*** Supplied material Section Begins ***
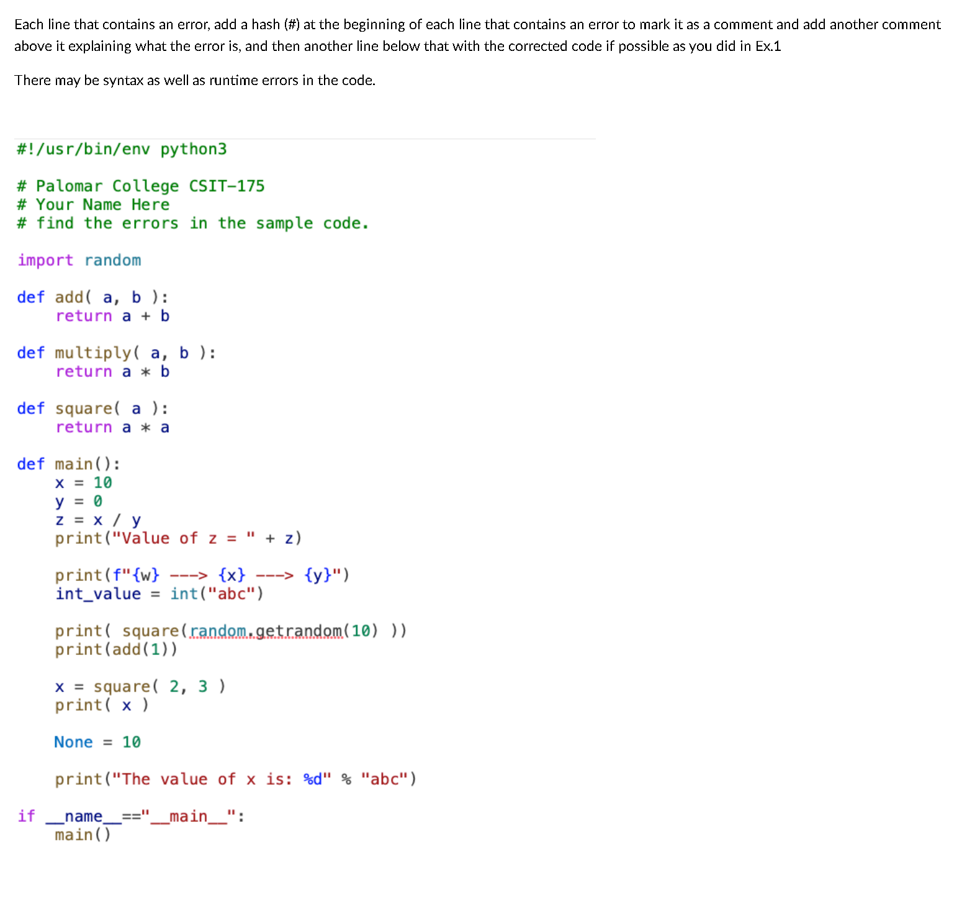The height and width of the screenshot is (904, 962).
Task: Click the print("The value of x is: %d" % "abc") line
Action: tap(235, 779)
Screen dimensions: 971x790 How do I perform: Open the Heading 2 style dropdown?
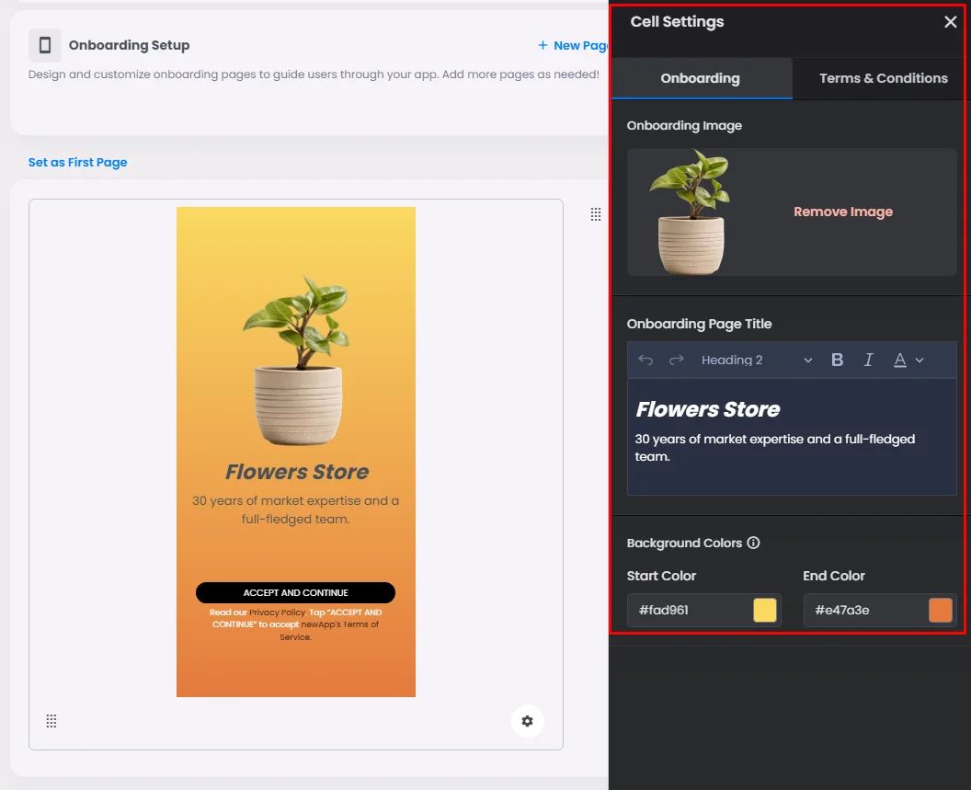click(756, 360)
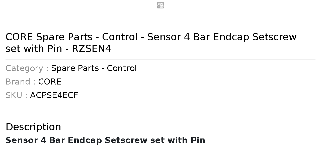The height and width of the screenshot is (153, 321).
Task: Click the divider line below the product title
Action: click(x=161, y=59)
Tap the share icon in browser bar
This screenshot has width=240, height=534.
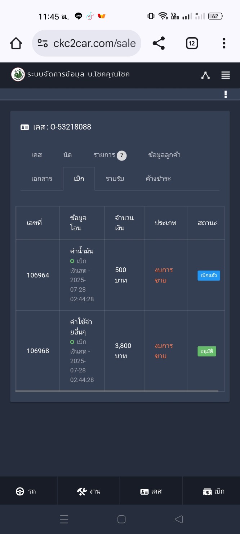pos(159,43)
*** Supplied material Section Ends ***
Every line from the one containing "Screen dimensions: 971x790" to the final line of the records should be duplicated exactly; no picture is to be copied.

→ Task response:
Screen dimensions: 971x790 How do I perform: Open the Heading 2 style dropdown?
click(756, 360)
The height and width of the screenshot is (153, 321).
Task: Click the divider line below the product title
Action: click(x=161, y=59)
Tap the share icon in browser bar
This screenshot has width=240, height=534.
pos(159,43)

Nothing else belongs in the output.